LA CONSIGNA - Por favor, prosigue el fragmento sobre The Waste Land que figura más abajo a partir del último verso citado.

FRAGMENTO PARA LEER -
---*---
Flushed and decided, he assaults at once;
Exploring hands encounter no defense;
His vanity requires no response,
And makes a welcome of indifference.
(And I Tiresias have foresuffered all […]
Sonrojado y decidido, se lanza al asalto,
sus manos no encuentran obstáculo
su vanidad no requiere respuesta,
y acepta con rutina la indiferencia.
(Y yo, Tiresias, he sufrido previamente todo […]
Estos versos forman parte de la escena que se presenta y desarrolla en la tercera parte, The Fire Sermon [“El sermón del fuego”]. Podríamos decir, usando términos narrativos, que los versos son una suerte de “anticlímax” de un encuentro sexual entre una mecanógrafa (que, luego de trabajar, regresa a su apartamento) y un empleado con ínfulas de grandeza que la visita por la noche. Los versos son el resultado de su encuentro lleno de rutina, indiferencia y falta de deseo. Pero quien vislumbra la escena es la figura de Tiresias (“aunque ciego, palpitando entre dos vidas”), que, pese a su ceguera, se asoma por la ventana y contempla el encuentro desapasionado y mecánico. El que aparezca Tiresias en esta escena es una yuxtaposición dolorosa, dado que se sabe que, en la leyenda de Ovidio, Tiresias se metió en graves problemas cuando dijo que las mujeres disfrutan más el sexo que los hombres. En la escena que Eliot describe, la mujer claramente no disfruta nada del acto que, aburrida y cansada, “no rechaza pero tampoco desea”. La falta de espíritu y goce en la escena se contrapone con la mirada imaginaria del deseo que proyecta Tiresias desde la ventana de la fantasía. En The Waste Land, el sexo se reduce a ser un mero acto maquínico y tedioso, una transacción que se diluye en la figura de la mecanógrafa y del “motor humano” (que, en la metonimia, se desplaza para ser comparado con la llegada de un taxi, pues “aguarda como un taxi palpitando en la espera”). Lo más (in)humano que hay, el goce que produce el encuentro sexual, se convierte en un acto automatizado más, visto a través de los ojos de un espectador: el voyeur atemporal.
En la última sección, What the Thunder Said [“Lo que dijo el trueno”], leemos lo siguiente:
Datta: what have we given? […]
The awful daring of a moment’s surrender
Which an age of prudence can never retract
By this, and only, we have existed
Which is not to be found in our obituaries
Or in memories draped by the beneficent spider
Or under seals broken by the lean solicitor.
Datta: ¿qué hemos dado? […]
el fiero atrevimiento de un momento de entrega
que una edad de prudencia no podrá redimir
por esto y solo por esto hemos existido
pero no se ha de hallar en nuestros obituarios
o en memorias tejidas por la araña benéfica
o bajo los sellos rotos por el flaco notario.
---*---
DATOS -
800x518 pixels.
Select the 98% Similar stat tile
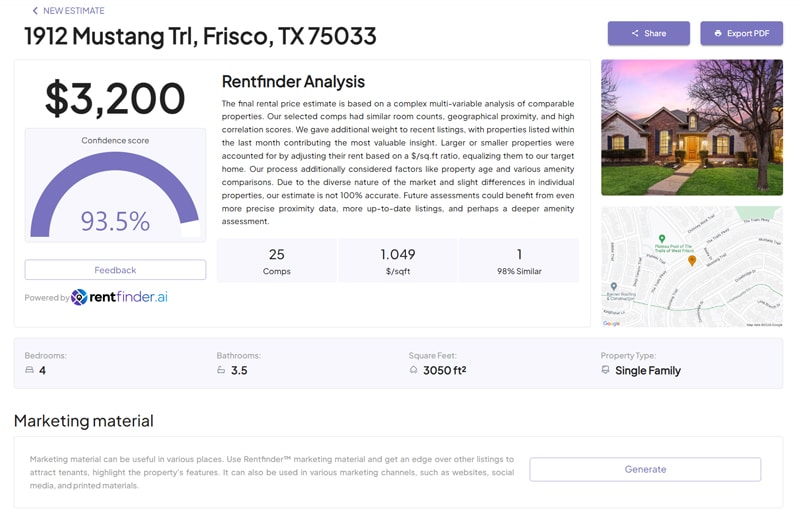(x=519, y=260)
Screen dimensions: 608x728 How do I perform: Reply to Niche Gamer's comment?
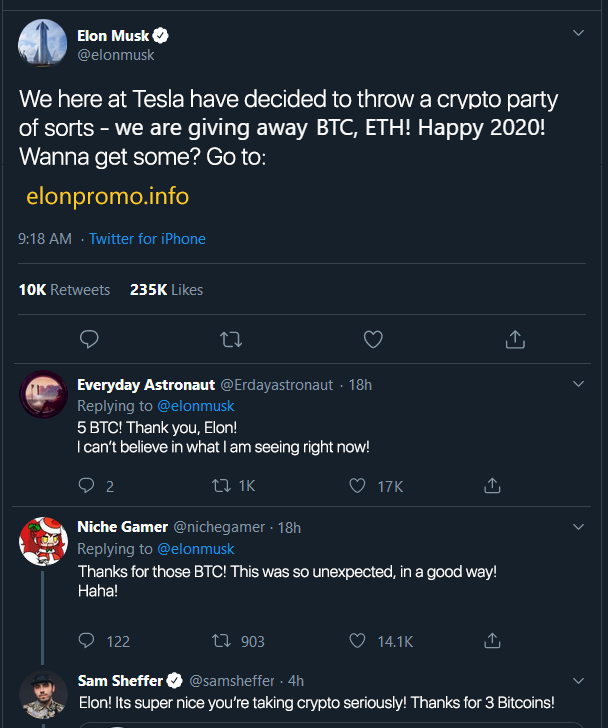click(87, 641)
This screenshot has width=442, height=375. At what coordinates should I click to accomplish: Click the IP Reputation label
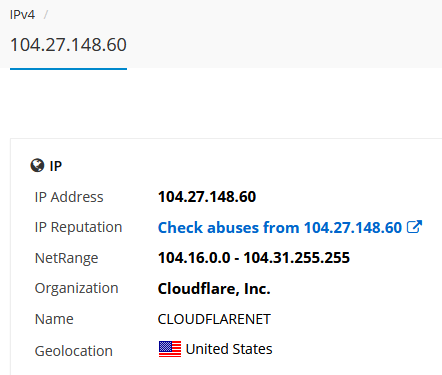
---*---
RESPUESTA -
En la línea 402 de su poema, T.S. Eliot se refiere a las Upanishads, las principales escrituras de la tradición hindú. La leyenda del trueno que Eliot retoma es una fábula sobre la educación y la forma en que los hijos del dios adquieren el conocimiento sagrado: mediante preguntas y respuestas en donde queda claro que las palabras tienen muchos significados (y que cada uno de estos contribuye a establecer el sentido). La primera línea que cito apela directamente al lector en un “nosotros” colectivo y pregunta por el “dar”, que se refiere a la “entrega” y que implica un “fiero atrevimiento”. Este momento de entrega no se encuentra en los obituarios ni en los testamentos, pero demuestra la verdad de nuestra existencia, los momentos en los que tocamos el dolor y el goce de los que hablaba al principio. El “fiero atrevimiento de un momento de entrega” es la única evidencia de que estuvimos vivos (a pesar de que insistimos en localizarla en inscripciones, documentos y pruebas). Es decir, no se trata del clásico “dejar huella” en el mundo (con fórmulas triviales como, por ejemplo, plantar un árbol, escribir un libro o tener un hijo), sino de vivir habiendo arriesgado, de apostar y experimentar más allá de lo que dicta la prudencia. Las raíces que prenden y las ramas que se extienden en medio de los pétreos escombros son las del momento de entrega, las del dolor y el goce apresados, durante un instante, por el lenguaje de The Waste Land.
- Este 2022, por lo tanto, también se cumplió el centenario de la publicación del Ulysses de James Joyce. Ver la lectura de Gerardo Lima Molina.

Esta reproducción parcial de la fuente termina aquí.